The move seems out of nowhere. French bistro cooking, once a cornerstone of dining, has all but vanished in recent years. Among the few holdouts: Northwest Portland's St. Jack and Gabriel Rucker's Little Bird Bistro, although it waves its own flag. But Bistro Agnes dovetails with the Dentons' true passion: French home-style cooking. They met as pantry cooks in the late 1990s at Terra, the highly respected Napa Valley restaurant, where Greg rose to chef de cuisine, and Gabi to sous chef under Hiro Sone, who was schooled in Japan under French legends Paul Bocuse, Pierre Troisgros, and Joël Robuchon. In Paris, Gabi confesses, they sought out bistro cooking for their honeymoon dinner—“not the Michelin star stuff.” Their first stop moving to Portland: the once-iconic Carafe bistro.

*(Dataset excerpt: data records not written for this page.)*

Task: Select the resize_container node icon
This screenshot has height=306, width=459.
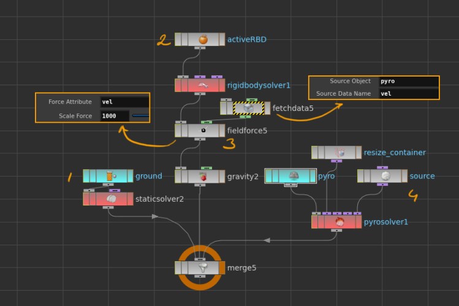Action: click(x=340, y=153)
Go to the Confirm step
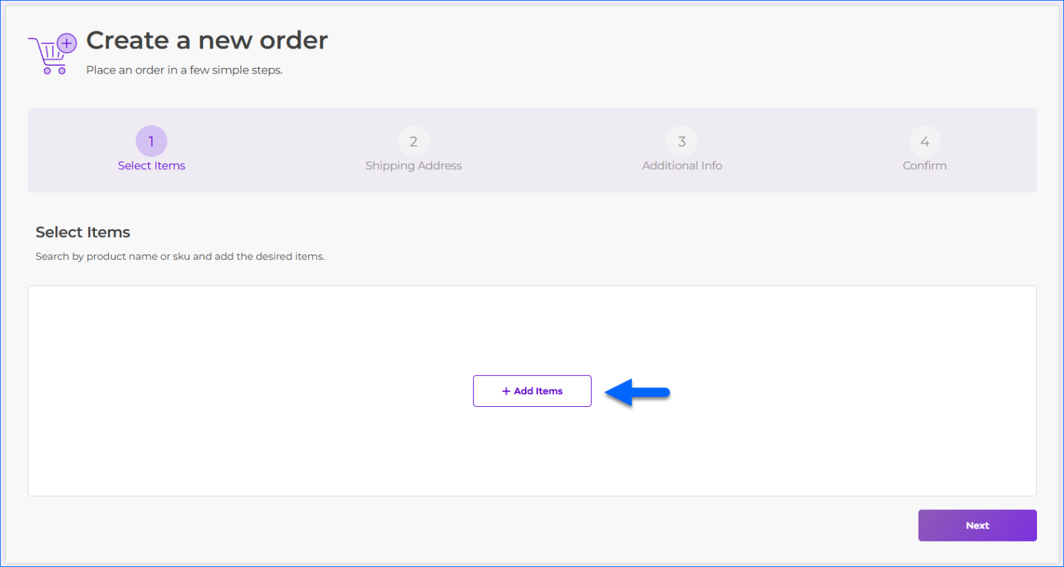The width and height of the screenshot is (1064, 567). coord(925,166)
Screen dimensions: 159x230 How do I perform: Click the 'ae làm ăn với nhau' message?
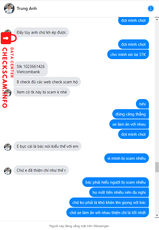pyautogui.click(x=129, y=124)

A sneak peek at the work-in-progress menu shows a love of classic dishes, executed with small contemporary twists, not wild reinventions. Potential starters that caught my eye: onion soup sporting cave-aged Gruyère and thyme croutons; black pepper gougères sided by chicken liver mousse and plum compote; seared foie alongside pain perdu (French toast) and caramelized pear. Entrée hopefuls look like straight-up, soul-warming bistro fare: steak frites, sole meunière, beef short rib bourguignon, pan-roasted chicken-truffled macaroni-herb salad, and a Southern French cassoulet sporting duck confit, Toulouse sausage, white beans and garlic breadcrumbs. Yes, there is cheeseburger in sight: an 8-ouncer with aged cheddar, grilled onions, and truffled bordelaise sauce. And, should it come to pass, I spotted my first dessert order: malted chocolate mousse profiteroles. Meanwhile, the wine list, says managing partner Daniel Wiener, will focus on Oregon and French wines, a la the “natural” school.
Lunch will include quiche, croque madame and other dishes meant for a quick bite. But abbreviated dinner options will also be on hand. For this is the bistro experience, drop by or stretch an afternoon in the art of living, as the Europeans do.
With the Dentons on a Beard roll, the timing is right to rethink SuperBite. The two-year-old restaurant gambled big on umami-pushing bites. But even as it expanded ideas (backed by a great happy hour, a super cheeseburger, and some terrific cocktails), it forgot the Denton secret: lusty pleasures, simple to audacious. “We tried to cram a lot of ideas into a restaurant, and that confused the message,” said the Dentons in a phone interview. “It was too complicated to express in an elevator pitch. We have eight different menu options right now: veg, veg tasting, vegan tasting. It was a passion project, but we also moved away from the concept. We wanted to please everyone.”
Interestingly, Bistro Agnes—a step back into old school, tried-and-true—might prove be more radical than SuperBite. “So many places are pushing limits,” says Gabi Denton. “We just want to bring it back home.”